Congratulations to the White House Task Force on Childhood Obesity for successfully laying out a comprehensive plan that includes a series of thoughtful recommendations and benchmarks! We are pleased to see a strong focus aimed at monitoring progress by tracking the impact of interventions on three key indicators: childhood obesity trends, improvement in children’s diet quality and physical activity levels. Thanks to the work of this group, our country now has a national blueprint for tackling childhood obesity. 

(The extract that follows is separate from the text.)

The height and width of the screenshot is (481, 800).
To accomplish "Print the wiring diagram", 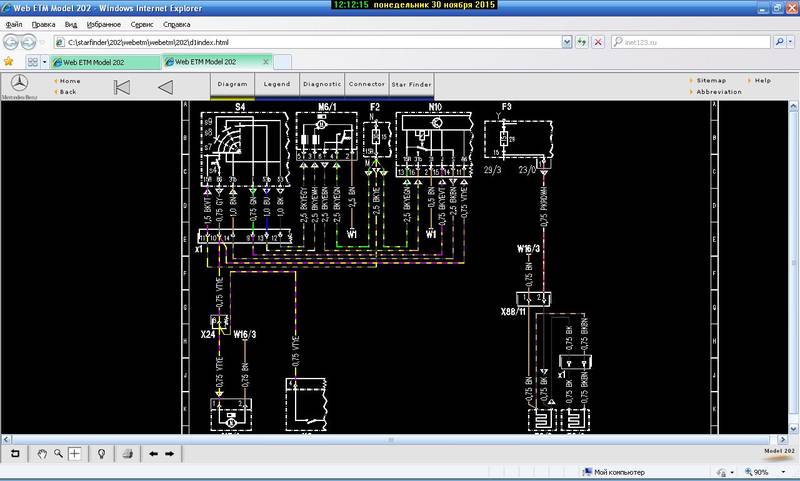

The White House Report – a true wake-up call for the nation –  points out that too often the connection between food served at school and the school’s responsibility to educate, enable and motivate healthful nutrition habits is weak or non-existent. It calls for improved nutrition education in our schools and recognizes that many teachers do not have the knowledge and skill to integrate nutrition education into their classroom curriculum. 

 
ACFN could not agree more. We believe the nation needs a coaching corps of registered dietitians – the most qualified nutrition professionals – working alongside physical education teachers to illustrate and teach the energy balance concept. We are proud to note that ACFN Foundation’s Healthy Schools Partnership (HSP) has been successful in weaving these pieces together to create a unique educational experience for students and a supportive environment in the school cafeteria. In HSP schools, breakfast and lunch are nurturing, learning labs that allow students to apply their new knowledge on maintaining energy balance. 
 
To address this gap the report suggests expanding the Teach for America program to include nutrition education. If this were to happen, Teach for America could hire nutrition graduates to work in schools with the highest rates of childhood obesity. The nutrition graduates could form a “nutrition corps” that would work with both physical education teachers and foodservice staff to create a complete “energy balance team” that delivers high-quality energy balance education. This model would meet one of the report’s benchmarks of success: increasing the number of school districts that provide healthful school environments and include features such as nutrition education integrated into school programming and lunchroom environments that support healthy eating. 
 
The White House Report also calls for improved physical education in schools. Although the physical education infrastructure exists in today’s schools, it deserves greater attention. Physical education programming is essential to the success of the energy balance education model. The White House Report challenges schools to find ways to increase the quality and frequency of sequential, age-appropriate and developmentally appropriate physical education. ACFN agrees; success is not possible without this key component. 
 
Reducing childhood obesity requires new thinking and proven approaches – as we see in the White House Report and in the integrated energy balance education model – that will help reverse the childhood obesity trend in America within a generation. All we need to do now is roll up our collective sleeves and keeping working, innovating and collaborating.